(EXTRAIT DU TEXTE):

□ □ □ □ □

Chroniques

par michel slama

récital David Lively et Tatiana Samouil
Debussy – Fauré – Massenet – Ravel

1 CD Indésens Records (2018)
INDE 108
David Lively accompagne Tatiana Samouil dans un programme français

Le label Indésens Records offre aujourd’hui Clair de lune, superbe compilation constituée d’opus chambristes français du tournant du XXe siècle. Admirablement servi par le duo formé par la violoniste russe Tatiana Samouil et le pianiste franco-américain David Lively, l’album présente la fine fleur des sonates françaises pour violon et piano de cette époque, au côté de transcriptions de bis pour ce même instrumentarium.

C’est avec la Sonate pour violon et piano en sol majeur n°2 de Maurice Ravel que débute ce programme. L’œuvre fut créée le 30 mai 1927 par le compositeur au clavier et le violoniste George Enescu. Sa gestation semble avoir pris cinq ans. Ravel aurait dit qu’il avait besoin de tout ce temps pour « éliminer les notes inutiles » et, dans un autre texte, que le violon lui semblait « essentiellement incompatible » avec le piano… Elle est cependant passée à la postérité pour son deuxième mouvement, Blues, en hommage à son ami George Gershwin avec lequel il fréquenta les nightclubs new-yorkais. La virtuosité dont fait preuve Tatiana Samouil est époustouflante, spécialement dans le dernier mouvement, particulièrement acrobatique. Le piano de David Lively est un fidèle complice, fort à l’écoute. Le duo aime la musique française et cela s’entend. Tout au long de ce joli programme, on admire la quête du style, entre Belle Époque et Années folles, à travers les nuances et les contrastes inhérents à cette musique atypique.

□ □ □ □ □

(DONNÉES EXTRAITES):
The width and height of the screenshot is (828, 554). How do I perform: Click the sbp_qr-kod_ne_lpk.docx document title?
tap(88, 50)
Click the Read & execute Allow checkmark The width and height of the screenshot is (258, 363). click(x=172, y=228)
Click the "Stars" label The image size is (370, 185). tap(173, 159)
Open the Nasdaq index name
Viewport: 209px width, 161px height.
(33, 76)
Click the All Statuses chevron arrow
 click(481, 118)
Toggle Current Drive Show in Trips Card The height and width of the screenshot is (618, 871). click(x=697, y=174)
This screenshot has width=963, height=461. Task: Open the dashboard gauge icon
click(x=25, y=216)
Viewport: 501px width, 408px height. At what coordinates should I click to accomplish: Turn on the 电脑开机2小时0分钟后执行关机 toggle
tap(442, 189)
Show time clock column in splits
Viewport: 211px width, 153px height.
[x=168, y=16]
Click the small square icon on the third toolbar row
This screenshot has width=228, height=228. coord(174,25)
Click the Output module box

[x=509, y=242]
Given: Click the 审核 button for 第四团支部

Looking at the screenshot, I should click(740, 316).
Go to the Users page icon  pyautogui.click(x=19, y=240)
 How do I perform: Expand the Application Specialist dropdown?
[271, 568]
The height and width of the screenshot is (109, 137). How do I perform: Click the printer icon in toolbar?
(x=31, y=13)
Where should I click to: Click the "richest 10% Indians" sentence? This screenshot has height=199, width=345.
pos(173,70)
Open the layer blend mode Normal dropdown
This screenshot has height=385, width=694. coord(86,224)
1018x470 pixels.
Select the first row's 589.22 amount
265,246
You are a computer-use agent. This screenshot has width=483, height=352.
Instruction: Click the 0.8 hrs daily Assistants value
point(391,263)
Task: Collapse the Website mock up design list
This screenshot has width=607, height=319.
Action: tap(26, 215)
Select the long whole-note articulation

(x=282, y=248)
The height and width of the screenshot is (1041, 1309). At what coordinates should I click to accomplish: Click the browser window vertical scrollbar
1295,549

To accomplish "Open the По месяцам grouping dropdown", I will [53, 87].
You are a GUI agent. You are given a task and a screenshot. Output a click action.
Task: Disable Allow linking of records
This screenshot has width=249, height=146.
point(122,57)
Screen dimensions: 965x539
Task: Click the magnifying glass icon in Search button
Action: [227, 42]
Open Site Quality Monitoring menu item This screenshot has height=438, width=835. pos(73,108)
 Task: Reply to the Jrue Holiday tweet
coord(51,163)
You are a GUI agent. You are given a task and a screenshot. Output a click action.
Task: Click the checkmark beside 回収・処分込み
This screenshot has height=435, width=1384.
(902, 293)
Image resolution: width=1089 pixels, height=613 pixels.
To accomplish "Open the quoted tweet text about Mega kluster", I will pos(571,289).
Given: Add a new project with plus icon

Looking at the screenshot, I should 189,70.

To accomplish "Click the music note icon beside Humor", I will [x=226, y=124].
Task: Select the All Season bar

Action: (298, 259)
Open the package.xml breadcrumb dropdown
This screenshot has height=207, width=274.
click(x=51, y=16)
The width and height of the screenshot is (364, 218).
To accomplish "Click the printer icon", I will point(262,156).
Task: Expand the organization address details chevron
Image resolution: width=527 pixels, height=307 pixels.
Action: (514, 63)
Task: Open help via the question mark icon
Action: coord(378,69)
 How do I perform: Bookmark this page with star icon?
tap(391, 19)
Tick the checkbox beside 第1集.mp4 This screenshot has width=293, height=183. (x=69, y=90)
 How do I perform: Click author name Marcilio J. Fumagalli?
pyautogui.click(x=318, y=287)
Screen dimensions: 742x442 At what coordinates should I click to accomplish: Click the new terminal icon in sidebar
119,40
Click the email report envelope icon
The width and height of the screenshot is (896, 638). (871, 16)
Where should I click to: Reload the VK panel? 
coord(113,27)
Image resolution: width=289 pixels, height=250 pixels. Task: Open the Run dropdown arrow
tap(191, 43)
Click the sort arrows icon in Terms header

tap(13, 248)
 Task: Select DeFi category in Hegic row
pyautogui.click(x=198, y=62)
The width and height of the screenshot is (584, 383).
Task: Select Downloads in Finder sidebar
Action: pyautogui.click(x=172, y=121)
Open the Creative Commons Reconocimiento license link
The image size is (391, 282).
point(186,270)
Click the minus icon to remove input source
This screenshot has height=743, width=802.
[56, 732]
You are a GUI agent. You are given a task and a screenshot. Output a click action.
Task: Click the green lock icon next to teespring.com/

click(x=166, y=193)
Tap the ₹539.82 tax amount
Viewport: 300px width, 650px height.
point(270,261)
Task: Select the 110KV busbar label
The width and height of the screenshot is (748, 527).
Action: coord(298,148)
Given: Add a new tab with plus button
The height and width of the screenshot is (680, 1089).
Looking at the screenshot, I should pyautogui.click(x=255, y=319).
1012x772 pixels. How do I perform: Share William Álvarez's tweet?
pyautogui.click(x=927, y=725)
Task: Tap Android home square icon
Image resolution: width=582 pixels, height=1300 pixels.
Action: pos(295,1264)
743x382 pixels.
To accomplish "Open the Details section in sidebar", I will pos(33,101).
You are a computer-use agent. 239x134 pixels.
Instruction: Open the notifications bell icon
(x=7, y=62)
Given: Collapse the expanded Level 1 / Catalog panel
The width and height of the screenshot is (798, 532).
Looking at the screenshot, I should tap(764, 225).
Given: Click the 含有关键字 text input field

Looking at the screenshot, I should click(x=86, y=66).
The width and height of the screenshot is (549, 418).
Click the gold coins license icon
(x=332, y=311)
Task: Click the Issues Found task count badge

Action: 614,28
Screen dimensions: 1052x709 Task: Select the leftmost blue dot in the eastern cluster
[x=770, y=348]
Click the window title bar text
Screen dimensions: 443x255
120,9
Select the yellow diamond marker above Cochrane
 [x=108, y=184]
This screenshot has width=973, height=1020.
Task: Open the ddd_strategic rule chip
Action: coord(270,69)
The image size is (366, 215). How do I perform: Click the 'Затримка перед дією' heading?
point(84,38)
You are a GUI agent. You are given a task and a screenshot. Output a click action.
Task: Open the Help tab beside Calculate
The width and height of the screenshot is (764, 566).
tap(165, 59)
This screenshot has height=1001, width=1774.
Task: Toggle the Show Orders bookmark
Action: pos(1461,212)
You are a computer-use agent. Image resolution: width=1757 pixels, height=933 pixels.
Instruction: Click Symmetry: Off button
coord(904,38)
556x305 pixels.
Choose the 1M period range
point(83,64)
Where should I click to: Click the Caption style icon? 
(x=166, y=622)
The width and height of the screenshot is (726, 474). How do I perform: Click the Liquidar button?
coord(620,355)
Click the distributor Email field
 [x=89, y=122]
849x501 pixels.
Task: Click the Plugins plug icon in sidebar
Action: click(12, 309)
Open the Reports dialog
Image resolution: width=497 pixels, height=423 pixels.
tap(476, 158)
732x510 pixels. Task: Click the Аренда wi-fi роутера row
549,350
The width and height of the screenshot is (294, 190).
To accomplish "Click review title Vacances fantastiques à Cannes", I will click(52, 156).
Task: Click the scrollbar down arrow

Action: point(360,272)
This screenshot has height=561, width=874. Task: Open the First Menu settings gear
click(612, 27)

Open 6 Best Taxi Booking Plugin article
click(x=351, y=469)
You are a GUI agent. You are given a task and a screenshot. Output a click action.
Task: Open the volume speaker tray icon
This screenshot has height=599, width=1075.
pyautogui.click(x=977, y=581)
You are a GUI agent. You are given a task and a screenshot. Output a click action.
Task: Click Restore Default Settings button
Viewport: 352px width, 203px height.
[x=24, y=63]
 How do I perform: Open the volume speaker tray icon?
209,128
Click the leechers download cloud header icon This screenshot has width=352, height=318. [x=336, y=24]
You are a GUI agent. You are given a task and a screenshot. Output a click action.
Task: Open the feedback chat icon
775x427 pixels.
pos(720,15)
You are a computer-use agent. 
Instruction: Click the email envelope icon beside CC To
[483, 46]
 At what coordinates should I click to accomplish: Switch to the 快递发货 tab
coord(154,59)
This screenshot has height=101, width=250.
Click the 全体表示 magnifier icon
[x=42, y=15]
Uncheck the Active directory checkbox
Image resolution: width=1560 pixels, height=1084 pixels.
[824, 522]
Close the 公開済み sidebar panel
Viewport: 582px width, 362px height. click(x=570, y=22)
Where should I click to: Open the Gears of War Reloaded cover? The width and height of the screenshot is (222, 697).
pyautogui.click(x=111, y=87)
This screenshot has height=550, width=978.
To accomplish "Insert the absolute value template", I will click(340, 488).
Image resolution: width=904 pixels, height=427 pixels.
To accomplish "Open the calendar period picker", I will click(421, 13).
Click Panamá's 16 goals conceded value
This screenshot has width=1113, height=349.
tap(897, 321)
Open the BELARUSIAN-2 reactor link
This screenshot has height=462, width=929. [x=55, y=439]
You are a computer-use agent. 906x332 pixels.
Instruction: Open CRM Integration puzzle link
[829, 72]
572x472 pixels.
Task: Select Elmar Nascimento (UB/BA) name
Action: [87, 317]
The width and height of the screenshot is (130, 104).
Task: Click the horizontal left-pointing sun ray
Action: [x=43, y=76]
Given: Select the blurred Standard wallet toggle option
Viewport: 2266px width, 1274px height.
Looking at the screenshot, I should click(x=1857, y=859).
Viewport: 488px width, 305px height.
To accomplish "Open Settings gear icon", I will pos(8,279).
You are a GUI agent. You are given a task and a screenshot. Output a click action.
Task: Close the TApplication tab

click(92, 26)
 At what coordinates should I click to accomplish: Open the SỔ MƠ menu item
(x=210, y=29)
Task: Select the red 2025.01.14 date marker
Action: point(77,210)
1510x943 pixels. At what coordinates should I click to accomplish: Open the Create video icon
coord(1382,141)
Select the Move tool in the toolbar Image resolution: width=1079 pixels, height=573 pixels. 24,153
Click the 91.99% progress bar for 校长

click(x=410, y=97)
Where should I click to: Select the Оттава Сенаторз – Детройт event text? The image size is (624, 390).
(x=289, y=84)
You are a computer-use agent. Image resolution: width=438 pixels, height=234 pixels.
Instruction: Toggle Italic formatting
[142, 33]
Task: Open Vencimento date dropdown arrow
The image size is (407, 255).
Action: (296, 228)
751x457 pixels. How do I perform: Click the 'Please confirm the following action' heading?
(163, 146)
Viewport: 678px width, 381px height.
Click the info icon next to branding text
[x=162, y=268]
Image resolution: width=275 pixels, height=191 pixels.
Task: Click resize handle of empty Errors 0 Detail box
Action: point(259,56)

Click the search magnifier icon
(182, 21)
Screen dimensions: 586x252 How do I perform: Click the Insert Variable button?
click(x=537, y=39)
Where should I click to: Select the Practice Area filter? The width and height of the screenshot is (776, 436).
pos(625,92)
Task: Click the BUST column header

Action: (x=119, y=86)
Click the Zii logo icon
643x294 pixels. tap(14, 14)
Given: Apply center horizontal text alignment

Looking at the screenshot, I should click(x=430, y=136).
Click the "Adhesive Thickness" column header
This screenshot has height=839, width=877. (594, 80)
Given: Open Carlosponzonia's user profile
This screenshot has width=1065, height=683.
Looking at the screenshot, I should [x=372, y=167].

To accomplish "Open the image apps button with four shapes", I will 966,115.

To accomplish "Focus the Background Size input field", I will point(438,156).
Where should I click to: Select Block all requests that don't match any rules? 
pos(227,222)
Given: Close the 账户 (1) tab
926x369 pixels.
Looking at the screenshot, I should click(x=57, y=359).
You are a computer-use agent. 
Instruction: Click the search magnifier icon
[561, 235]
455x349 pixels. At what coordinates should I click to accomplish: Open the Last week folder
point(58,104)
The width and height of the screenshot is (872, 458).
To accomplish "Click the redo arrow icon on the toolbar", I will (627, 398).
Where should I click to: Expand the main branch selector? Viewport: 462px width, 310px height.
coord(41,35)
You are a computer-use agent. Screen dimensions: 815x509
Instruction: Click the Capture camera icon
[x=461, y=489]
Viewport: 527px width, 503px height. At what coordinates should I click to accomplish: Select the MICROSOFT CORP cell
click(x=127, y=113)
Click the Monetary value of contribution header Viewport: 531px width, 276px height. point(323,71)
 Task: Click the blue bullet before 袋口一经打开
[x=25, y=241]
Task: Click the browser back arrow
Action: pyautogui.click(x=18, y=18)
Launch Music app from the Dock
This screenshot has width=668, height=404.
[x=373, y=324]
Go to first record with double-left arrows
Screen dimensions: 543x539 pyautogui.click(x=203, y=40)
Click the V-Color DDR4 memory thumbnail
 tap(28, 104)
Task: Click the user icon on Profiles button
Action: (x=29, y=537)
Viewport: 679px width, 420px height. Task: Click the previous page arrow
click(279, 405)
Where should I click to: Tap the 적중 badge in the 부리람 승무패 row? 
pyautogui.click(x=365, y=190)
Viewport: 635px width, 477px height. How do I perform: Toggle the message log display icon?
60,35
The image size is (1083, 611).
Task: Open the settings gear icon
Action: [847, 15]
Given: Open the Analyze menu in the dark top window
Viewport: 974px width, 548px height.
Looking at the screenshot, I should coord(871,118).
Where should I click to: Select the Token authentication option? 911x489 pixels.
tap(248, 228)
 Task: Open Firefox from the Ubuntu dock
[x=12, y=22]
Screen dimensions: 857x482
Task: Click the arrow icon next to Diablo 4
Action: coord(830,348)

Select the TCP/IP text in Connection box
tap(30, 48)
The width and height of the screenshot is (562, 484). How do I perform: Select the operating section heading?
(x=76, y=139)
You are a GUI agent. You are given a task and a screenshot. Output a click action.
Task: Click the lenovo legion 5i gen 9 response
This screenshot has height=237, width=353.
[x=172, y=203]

□ □ □ □ □

(ACTIVITÉS):
1/ Répondez aux questions suivantes d'après la chronique.
(a) Quel label propose la compilation Clair de lune ?
(b) À quelle date la sonate de Ravel fut-elle créée ?
(c) Quel est le titre du deuxième mouvement de cette sonate ?
2/ Recopiez le passage de la chronique qui va de « Le label Indésens » jusqu'à « ce même instrumentarium. ».
3/ Dans la chronique, la ligne placée juste sous « récital David Lively et Tatiana Samouil » nomme plusieurs compositeurs. Donnez-les tous.

(VOS RÉPONSES ÉCRITES):
1/
(a) Indésens Records.
(b) Le 30 mai 1927.
(c) Blues.

2/
Le label Indésens Records offre aujourd’hui Clair de lune, superbe compilation constituée d’opus chambristes français du tournant du XXe siècle. Admirablement servi par le duo formé par la violoniste russe Tatiana Samouil et le pianiste franco-américain David Lively, l’album présente la fine fleur des sonates françaises pour violon et piano de cette époque, au côté de transcriptions de bis pour ce même instrumentarium.

3/ Debussy, Fauré, Massenet, Ravel